11 Thoughts to “RV Daily Tips Newsletter Issue 914”

  1. Bill Downey

    Re Following distance and judging vehicle length:
    Disregard the vehicle length a good rule of thumb is at least 2 seconds between your vehicle and one you’re behind for passenger cars and increase that as vehicle weight increases.

  2. Donald Schneider

    To measure the distance on the highway – the distance between 2 center stripes should be 1 car length….the way they used to tell us to keep 1 for every 10 mpy…..7 stripes = 6 spaces = 60 mph.

  3. Tommy Molnar

    Regarding the extension cord thing, I bought an extension cord that is a big buck 30 amper just like the one in our trailer. It’s a huge thick thing that matches the one attached to our rig. But, when I use it to plug our trailer in while it’s parked at home I get a lesser voltage reading than I get at the plug. So I guess AC voltage can drop just like 12 volt voltage only not as much?

    1. Mike Sokol

      Actually, ALL wiring exhibits a certain amount of voltage drop under load. The latest code allows for up to a 5% voltage drop on a branch circuit under full load. So a 20-amp outlet in your garage (or campsite pedestal) could drop from 120 volts down to 114 volts under load and still meet code. Now if you add 50 feet of 12-gauge extension cord there can be an additional 3 or 4 volts of drop under load.
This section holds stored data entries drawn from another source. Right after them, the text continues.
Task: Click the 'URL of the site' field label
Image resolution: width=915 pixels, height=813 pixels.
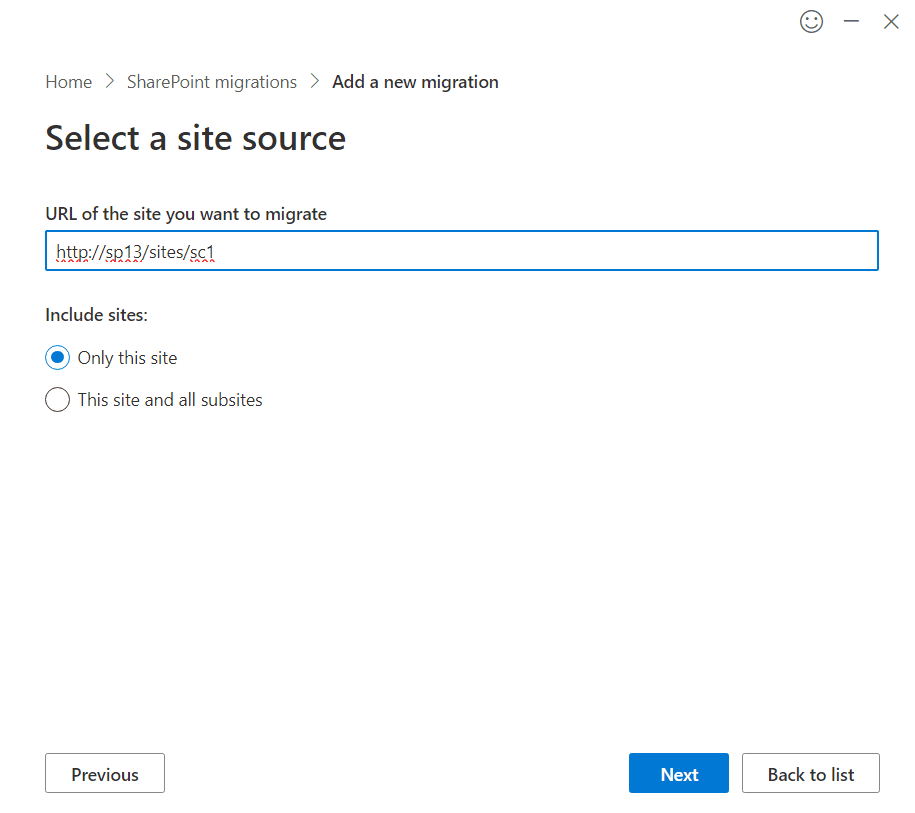Action: (186, 214)
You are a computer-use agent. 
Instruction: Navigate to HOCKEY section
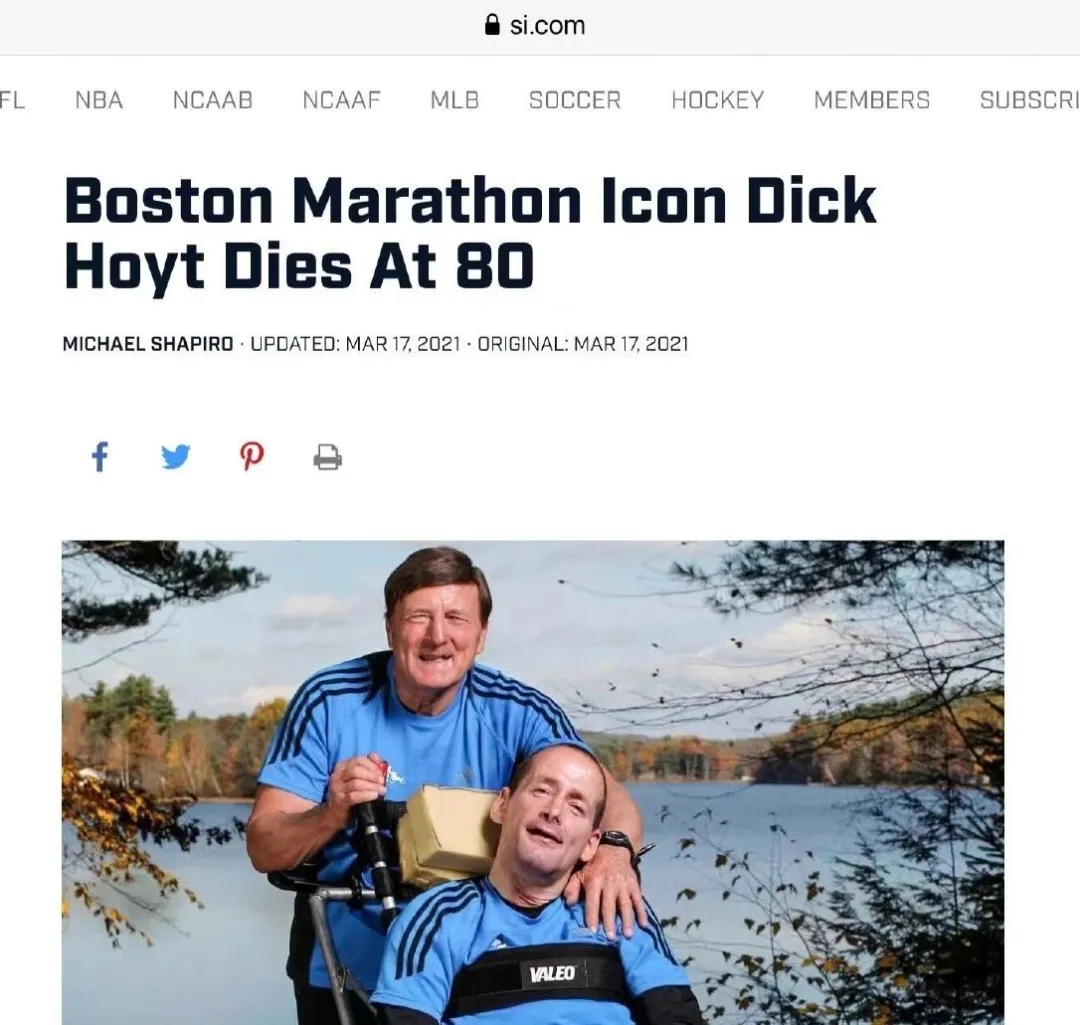718,100
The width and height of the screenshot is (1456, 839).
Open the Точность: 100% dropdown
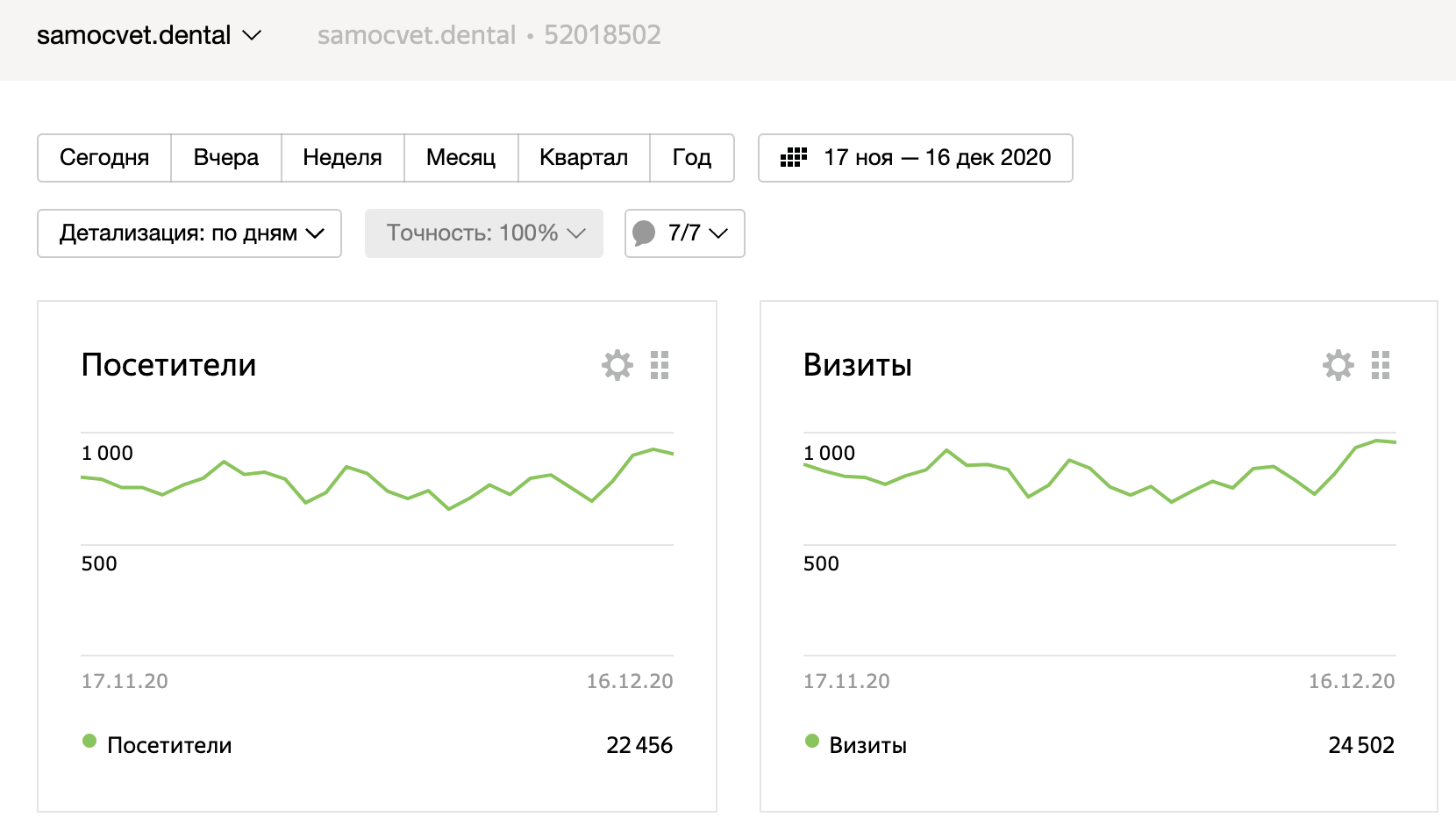pos(484,233)
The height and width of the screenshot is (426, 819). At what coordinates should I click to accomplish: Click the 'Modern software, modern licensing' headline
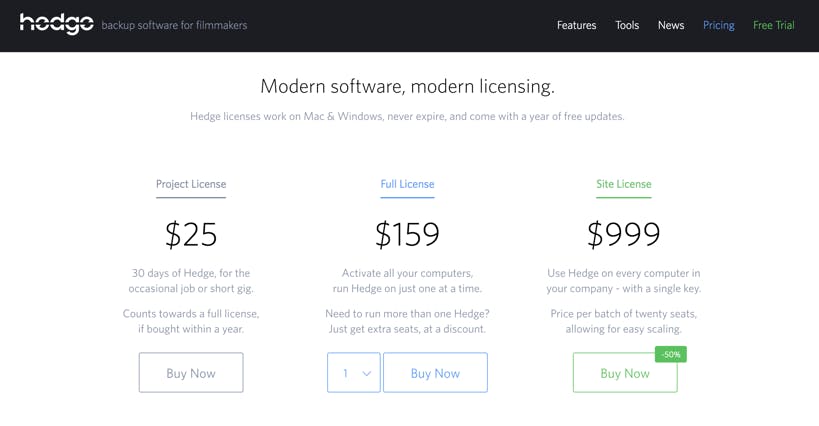[407, 86]
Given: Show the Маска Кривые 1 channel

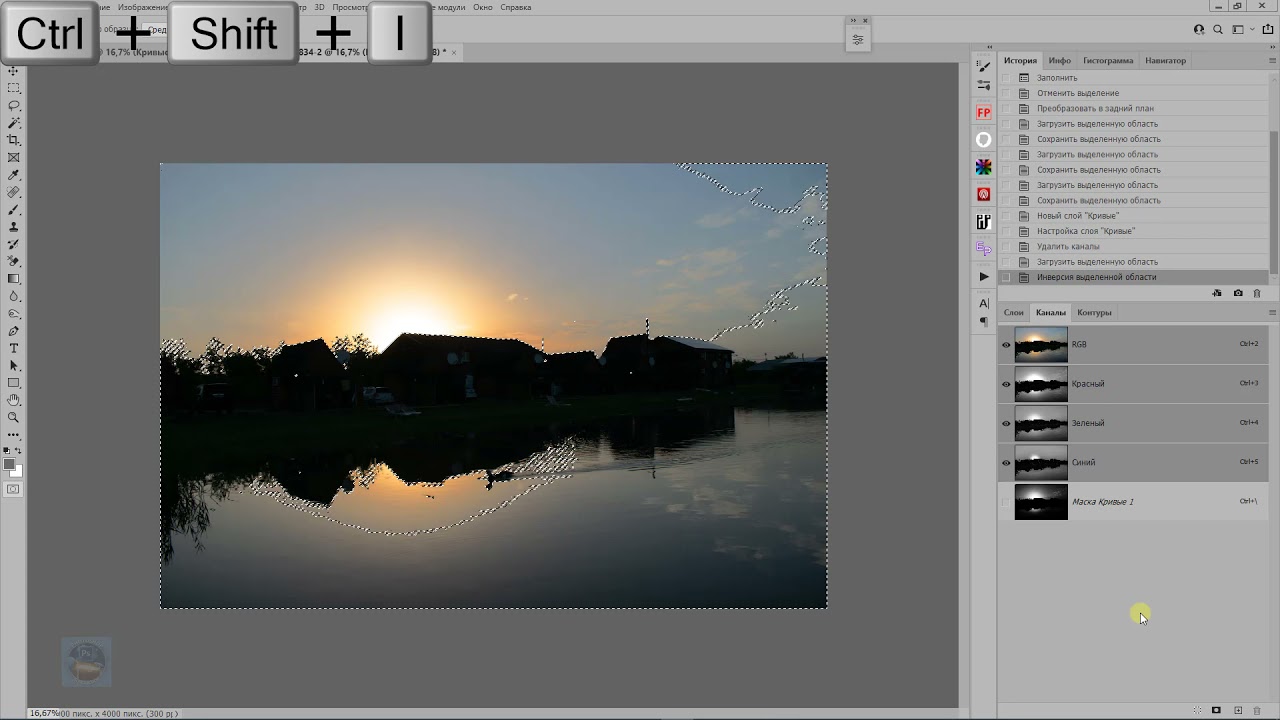Looking at the screenshot, I should [1006, 502].
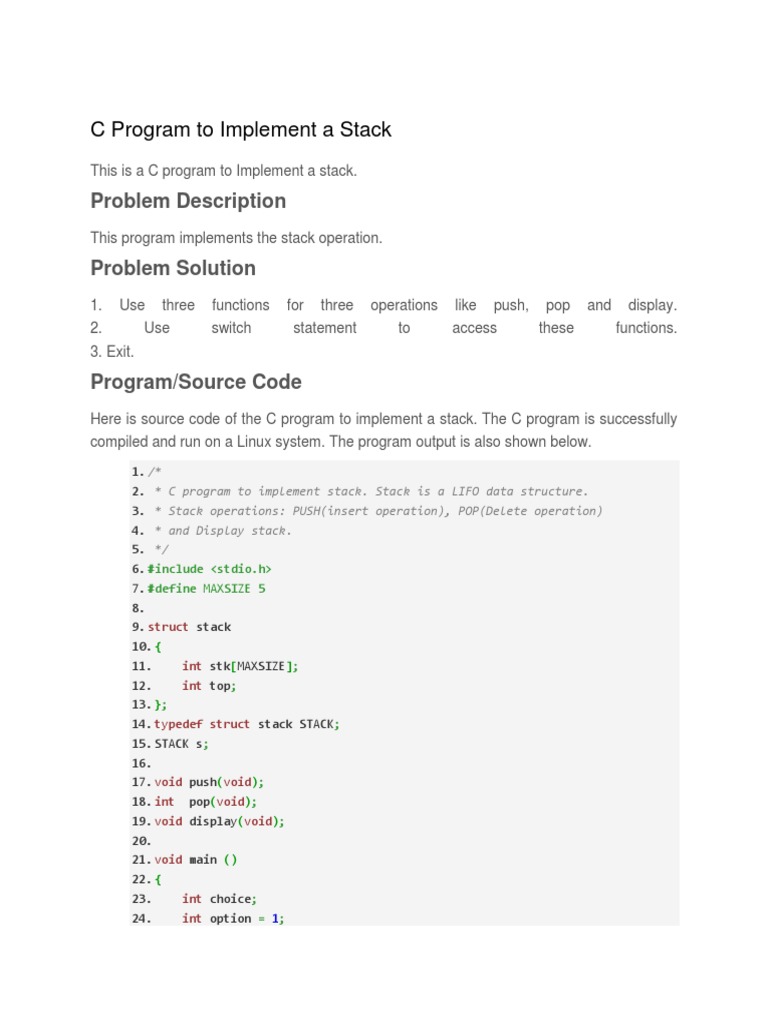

So your original 120 volts at the outlet can easily turn into 110 volts (or less) at the RV. Using a really long (100 ft) and skinny (16 gauge) extension cord would probably create around 10 volts of drop, so your original 120 volts at the outlet is now down to 100 volts or less. But using a 25 ft 10-gauge/30-amp extension cord will reduce the additional drop to maybe 2 volts or so. That suggests your original 120 volts will drop to 114 volts at the outlet, and maybe 2 more volts by the time it hits your RV’s shore power plug. While they’re more expensive and a pain to drag around, a heavier extension cord is ALWAYS better in terms of less voltage drop.

      1. Tommy Molnar

        Thanks Mike. Explains the ‘problem’.

  4. David & Linda

    We’ve had the same issues as Ron and Sherry, but the worst is when vehicles are entering the interstate and you can’t move over to the next lane due to traffic. We have had a couple of instances where the other driver does not move on down the road (not realizing this big vehicle can’t slow down very fast) and have had to beep the horn. Let me tell you, when they hear this big bus horn they put the pedal to the metal!

  5. Howard Schiller

    I’ve seen the ads for the Dometic LPGC10 LP Gas Checker in the newsletters. A friend got one to check the levels in the tanks for his TT. I tried it on the tank in my motorhome and it doesn’t work. My guess is that there is no flat surface that will allow the device to look thru the tank at the fluid level.

  6. Gene Bjerke

    Another tip for keeping towels on the towel bar: spring-type clothes pins, quick and effective.

  7. Sally Gilbert

    Diatomaceos earth (Not sure of the spelling) is a good deterrent for creepy crawled, and is completely harmless to the environment and pets. Personally, I hate using poisons or chemicals, and found this to work well when we were overrun with ants on a campground. I just sprinkled it liberally around every spot that allowed insects access to the RV (electrical cables, hoses, jacks, etc) as well as inside where I could see the ants entering. I didn’t need to worry about the cats coming into contact with it. You can get it I the garden dept of homr depot etc

  8. Ron

    I try to leave a healthy distance between me and the vehicle in front of me and especially when driving my motorhome. The problem with that is when you leave a large gap, someone will always try to fill it and there goes your gap. The faster you go, the more apt this is to happen. So, with the motorhome, I find I can maintain this distance better when I’m traveling pretty much the same speed as the big rig tractor trailers and the higher speed vehicles will pass up my gap.

    1. Sherry

      I have the same problem, so I just slow down and drop back some more. But that may anger the driver behind me if they can’t get around! And they will already be tailgating. Sometimes I feel I’m the only person on the road leaving an adequate safety gap, but I still keep my distance.